Der Selbsthilfe bei Depressionen e.V. unterstützt seit über 40 Jahren Selbsthilfegruppen für seelisch belastete Menschen. Neben den Gruppenangeboten gibt es zahlreiche Veranstaltungen, die den Gruppenmitgliedern helfen, ihre soziale Kompetenz zu schulen. Hierfür hat der Bayerische Landtag dem Verein 2023 den Bürgerpreis „Lichtblickmacher ehrenamtliches Engagement für psychische Gesundheit“ verliehen.
Die aktuelle gruppenübergreifende Veranstaltung führte die Teilnehmer nach Frankfurt ins Struwwelpetermuseum. Wer von den älteren Semestern kennt nicht aus seiner Kindheit die traurige Geschichte des Struwwelpeter? Aber auch die Schicksale von Suppen-Kaspar, Zappel-Philipp und Hanns Guck-in-die-Luft haben uns als Kinder erschreckt und mitunter nachhaltig geprägt.
Im Rahmen einer Führung in zwei wunderschönen Häusern der neuen Frankfurter Altstadt lernten die Ausflugsteilnehmer viel über Dr. Heinrich Hoffmann, den Schöpfer dieser Bilderbuchfiguren. Der Frankfurter Arzt Heinrich Hoffmann war ein gesellschaftlich und politisch sehr aktiver Bürger, der den meisten als humorvoller Dichter in Erinnerung blieb. Nicht so geläufig ist sein Ruf als Psychiatriereformer, den er im Rahmen seiner Tätigkeit als Arzt und Psychiater erwarb.

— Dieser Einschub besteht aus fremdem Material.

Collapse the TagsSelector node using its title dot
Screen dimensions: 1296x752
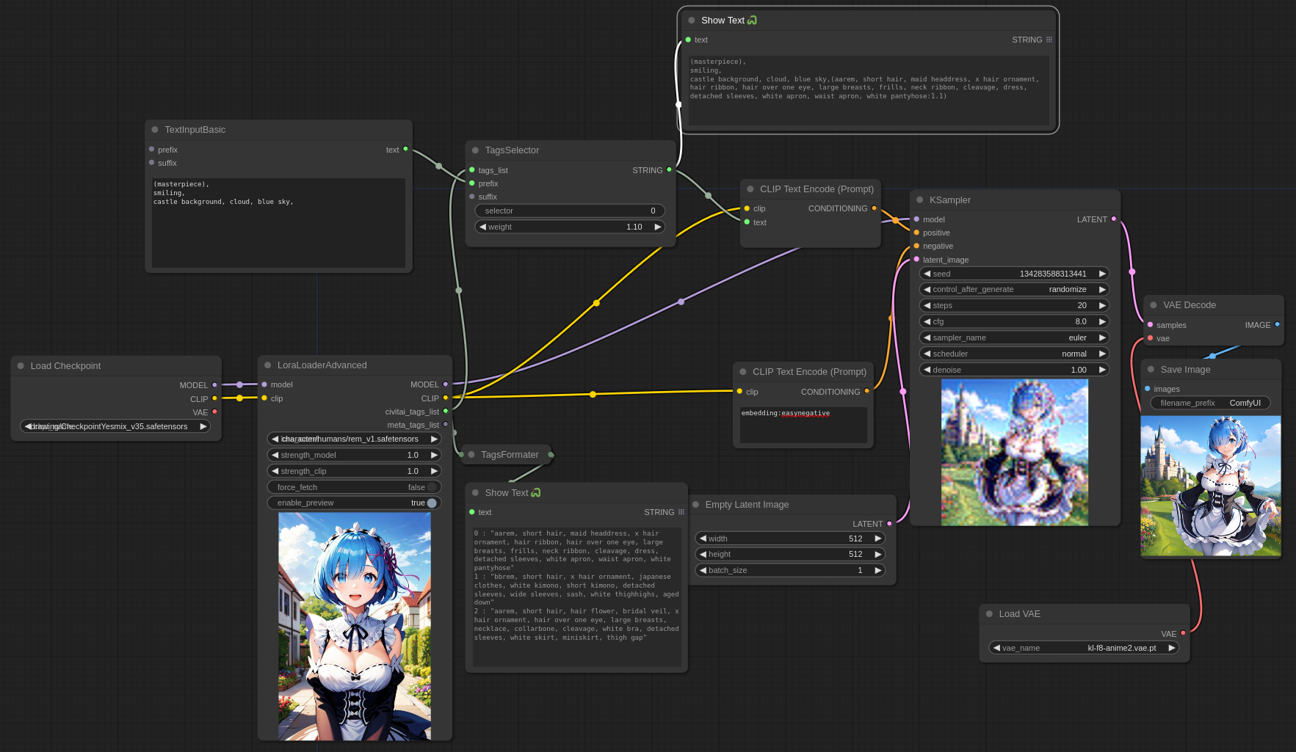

Heinrich Hoffmann war von 1851 bis zu seiner Pensionierung 1888 Direktor der „Anstalt für Irre und Epileptische“, der städtischen Nervenheilanstalt, in Frankfurt am Main. Er gilt u.a. als erster Vertreter der Jugendpsychiatrie. Er setzte eine damals neue medizinische Erkenntnis in die Tat um, indem er psychisch belastete Menschen als Kranke, denen medizinisch geholfen werden konnte, behandelte.
Vorher waren seelisch Kranke gesellschaftlich geächtet worden. Sie galten als arbeitsscheu, vom Teufel besessen oder als kriminell und wurden „weggesperrt“. Heinrich Hoffmann arbeitete viele Jahre daran, das öffentliche Bewusstsein zu verändern. Mit viel Ausdauer realisierte er seinen Plan einer modellhaften psychiatrischen Klinik trotz mannigfacher Widerstände. 1864 wurde vor den Toren Frankfurts die Klinik auf dem Affenstein eingeweiht, die von den Frankfurtern wegen ihres prächtigen neugotischen Baustils liebevoll “Irrenschloss” genannt wurde. Hier lebte auch Hoffmann mit seiner Familie bis zu seiner Pensionierung.
Die Reise in die Vergangenheit der Psychiatrie war für die Vereinsmitglieder insofern interessant, weil sie erkennen konnten, wie viel Heinrich Hoffmann im Kampf gegen die Stigmatisierung psychischer Erkrankungen geleistet hat. Gleichzeitig weiß der Vorstand des Selbsthilfevereins, dass es immer noch genügend Vorurteile gegen seelisch belastete Menschen gibt und ist sich bewusst, dass es noch viel Aufklärungsarbeit zu leisten gilt.
Der Vorstand des Selbsthilfe bei Depressionen e.V. bedankt sich bei seinen ehrenamtlichen Mitarbeiterinnen für die Organisation des Ausflugs.